How to Build a Local Multimodal Search Engine (Whisper, Florence-2 & MiniLM)

A modern local hard drive contains a huge variety of files: PDFs, word documents, spreadsheets, screenshots of receipts, photos of whiteboards, and recordings of Zoom meetings or webinars.

If you try to search this digital archive using native OS tools, you run into a brick wall. Traditional file search is keyword-based (lexical) and blind to media. Unless you have meticulously named your files or manually tagged them, a screenshot of an invoice or a video of a presentation is completely invisible.

To solve this, we can build a Local Multimodal Search Engine. By combining open-source AI models, we can translate documents, images, and video transcripts into a single mathematical vector space where files can be searched by their conceptual meaning.

Here is an architectural blueprint and step-by-step guide on how to build this locally, 100% offline.

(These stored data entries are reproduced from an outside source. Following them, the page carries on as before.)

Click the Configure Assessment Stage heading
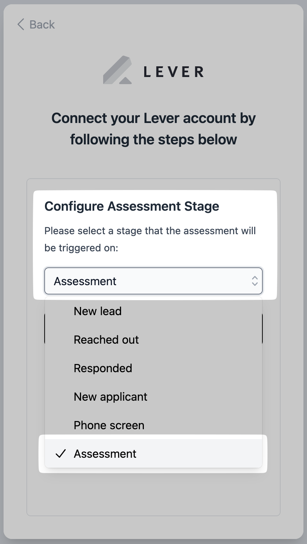click(x=132, y=206)
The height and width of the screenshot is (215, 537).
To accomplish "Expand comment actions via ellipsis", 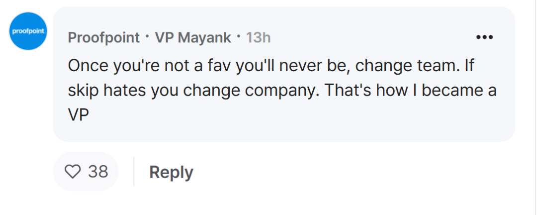I will click(485, 37).
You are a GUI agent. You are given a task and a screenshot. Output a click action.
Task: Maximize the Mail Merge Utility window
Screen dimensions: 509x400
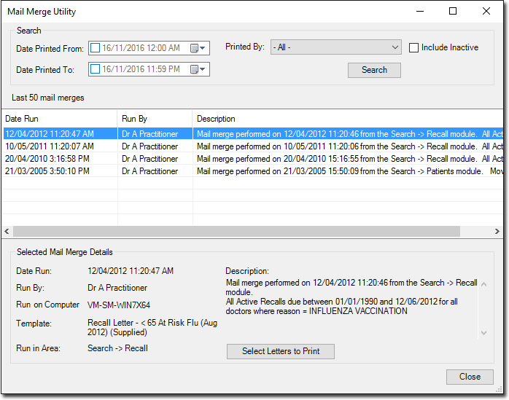453,12
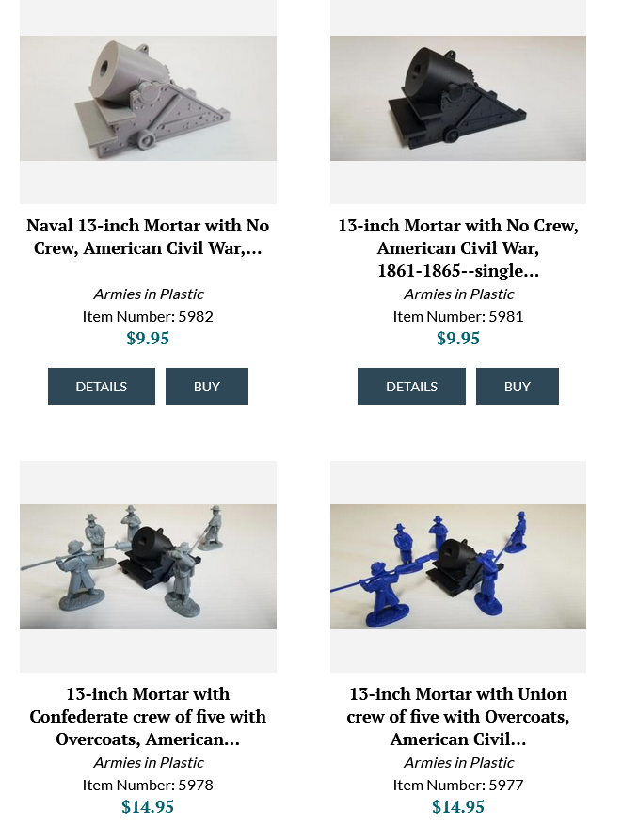View the blue Union crew mortar photo
Viewport: 622px width, 826px height.
[458, 567]
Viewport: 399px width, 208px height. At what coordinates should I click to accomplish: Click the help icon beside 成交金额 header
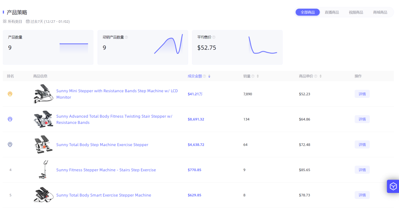[204, 76]
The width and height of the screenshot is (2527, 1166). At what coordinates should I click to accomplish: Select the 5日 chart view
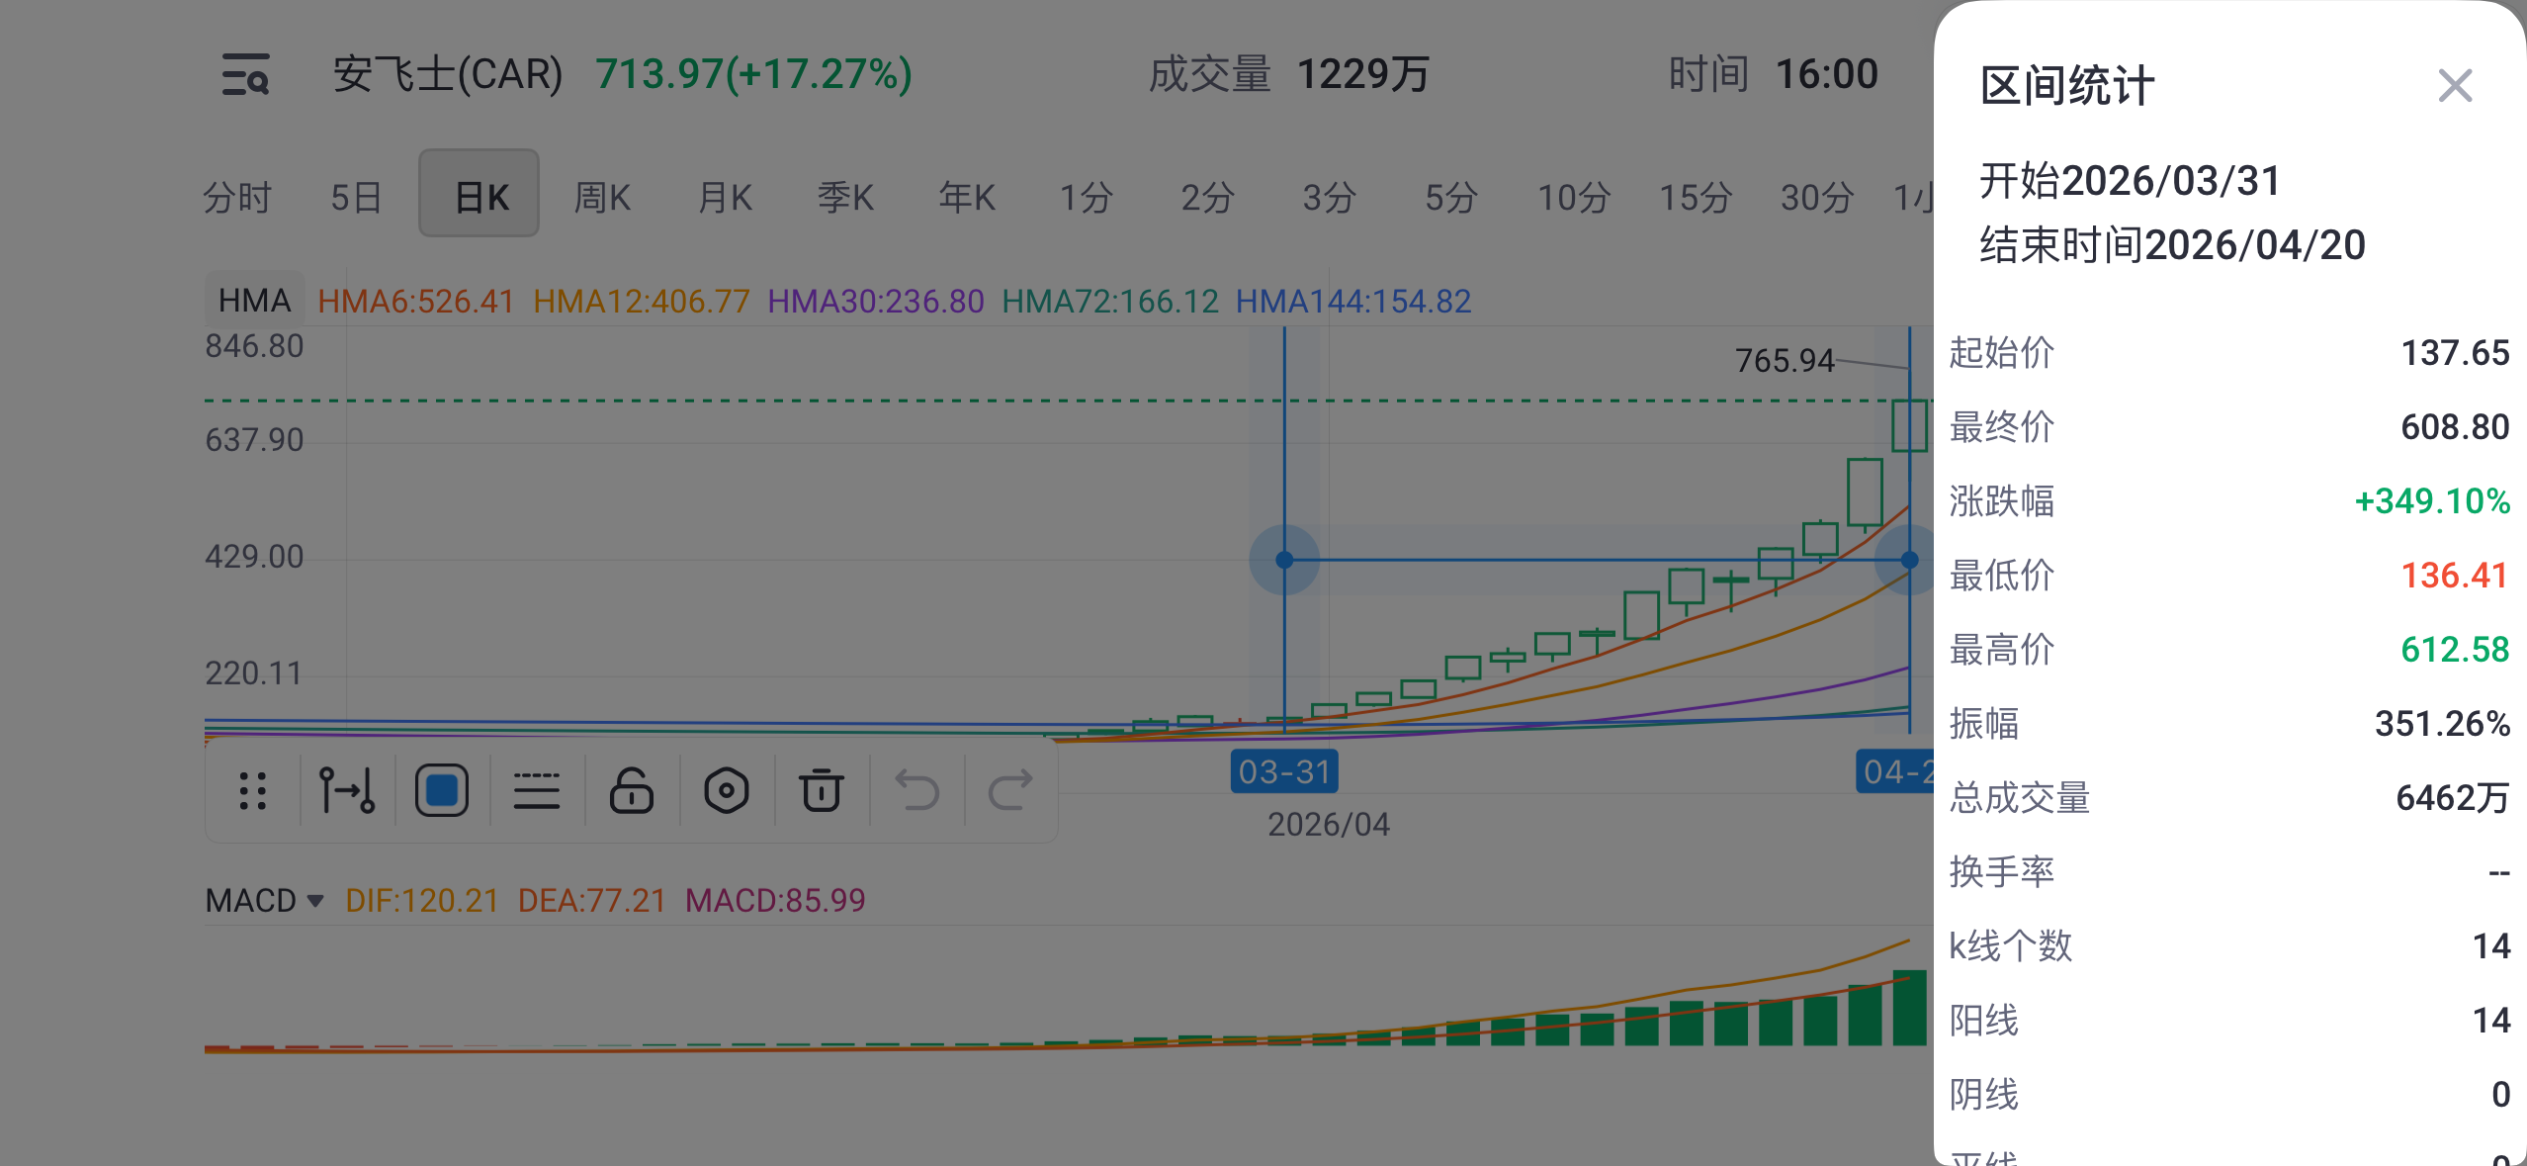(x=357, y=197)
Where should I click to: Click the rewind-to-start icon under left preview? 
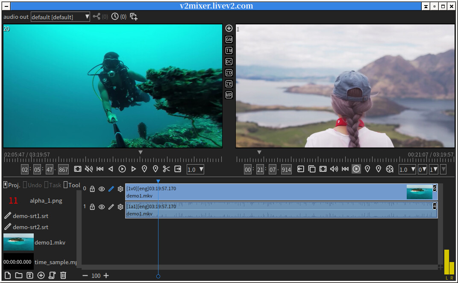click(100, 169)
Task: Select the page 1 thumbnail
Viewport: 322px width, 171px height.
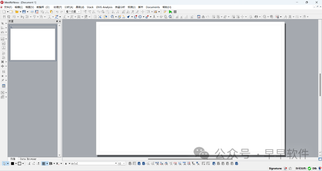Action: pos(33,44)
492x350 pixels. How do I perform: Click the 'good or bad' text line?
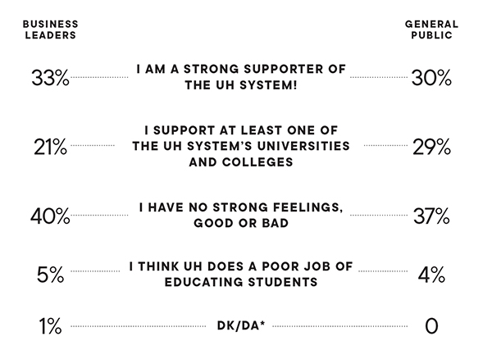pos(241,223)
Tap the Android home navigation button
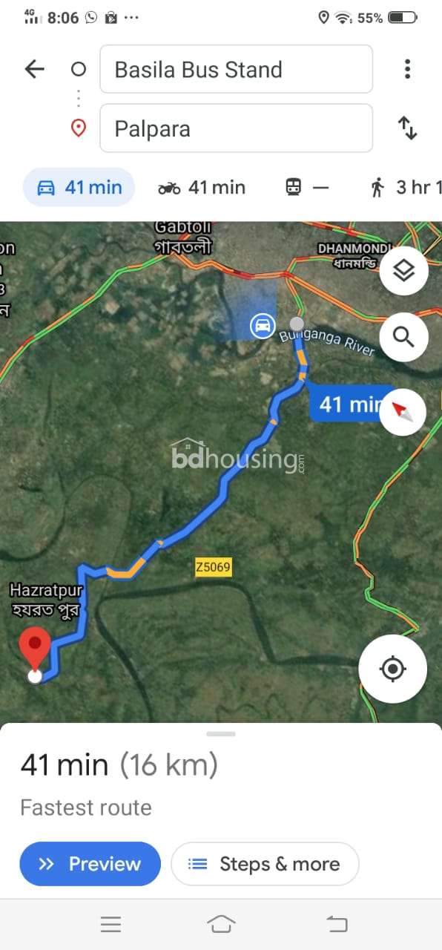The height and width of the screenshot is (950, 442). 221,923
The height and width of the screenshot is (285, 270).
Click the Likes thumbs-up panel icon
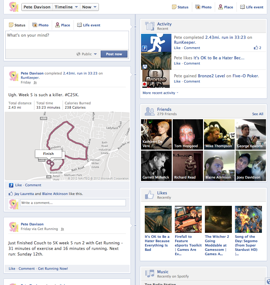pos(150,195)
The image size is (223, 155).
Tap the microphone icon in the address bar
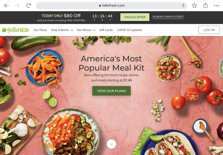point(183,6)
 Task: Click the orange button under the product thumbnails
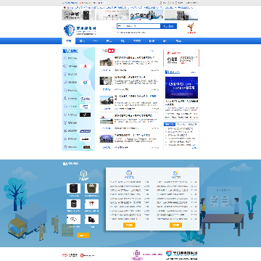[83, 235]
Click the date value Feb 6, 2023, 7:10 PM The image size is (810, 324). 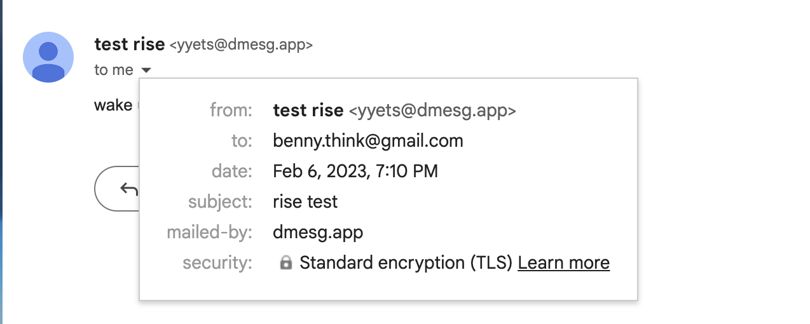pos(355,171)
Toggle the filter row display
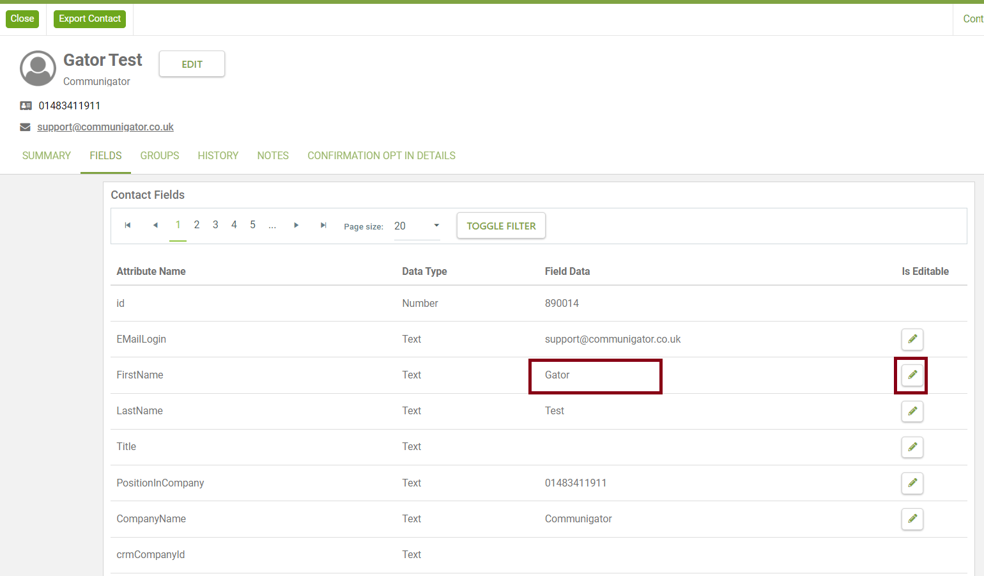This screenshot has height=576, width=984. pos(501,226)

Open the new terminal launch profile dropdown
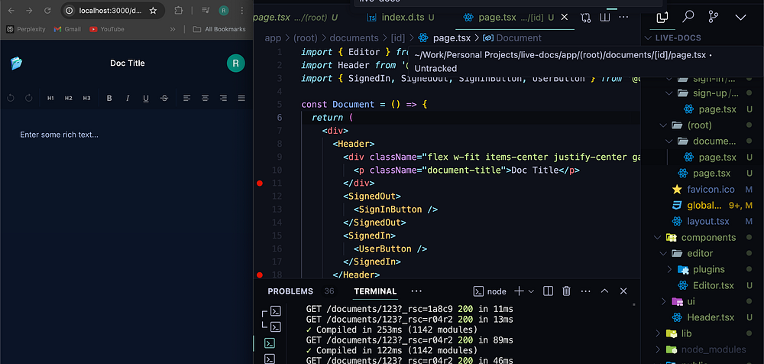click(532, 291)
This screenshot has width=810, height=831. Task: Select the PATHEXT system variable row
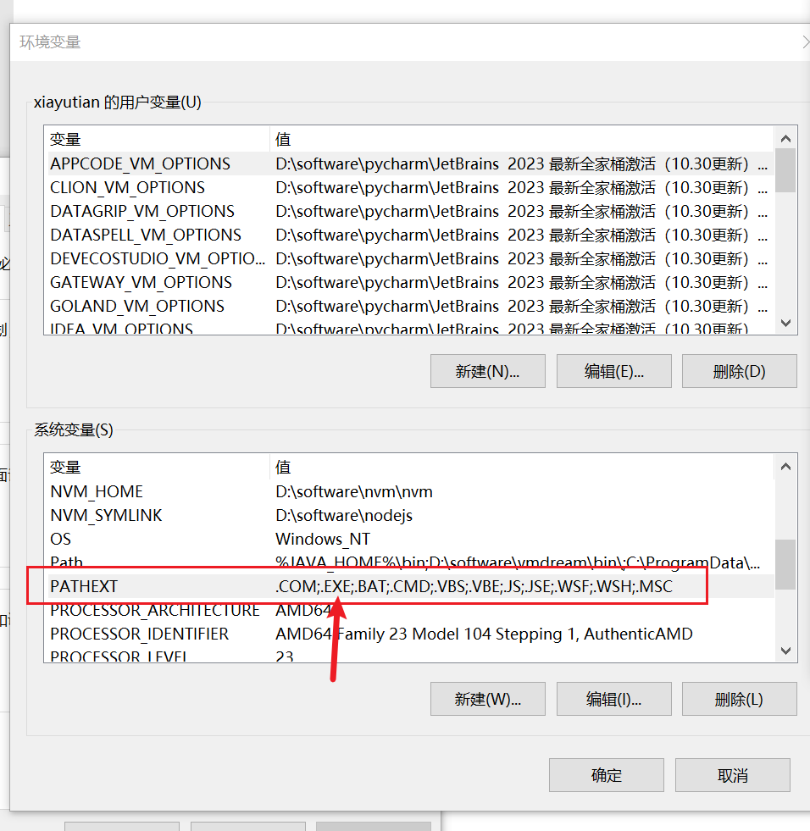pos(84,586)
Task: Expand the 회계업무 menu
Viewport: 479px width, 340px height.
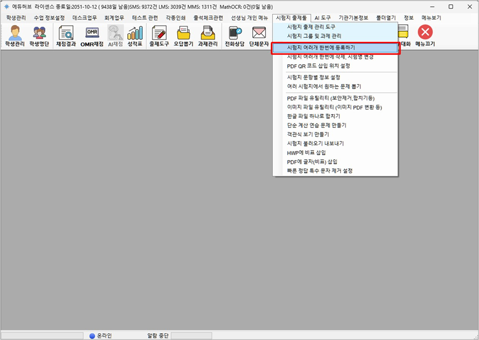Action: 114,18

The Multimodal Pipeline Architecture

A multimodal search engine needs to handle three distinct types of content: text documents, images/screenshots, and audio/video files.

Instead of building a massive, slow end-to-end multimodal network, a highly efficient and practical approach is to use a multimodal-to-text pipeline. We translate media modalities into text representations first, and then map all text into a unified embedding space using a single, fast text-embedding model.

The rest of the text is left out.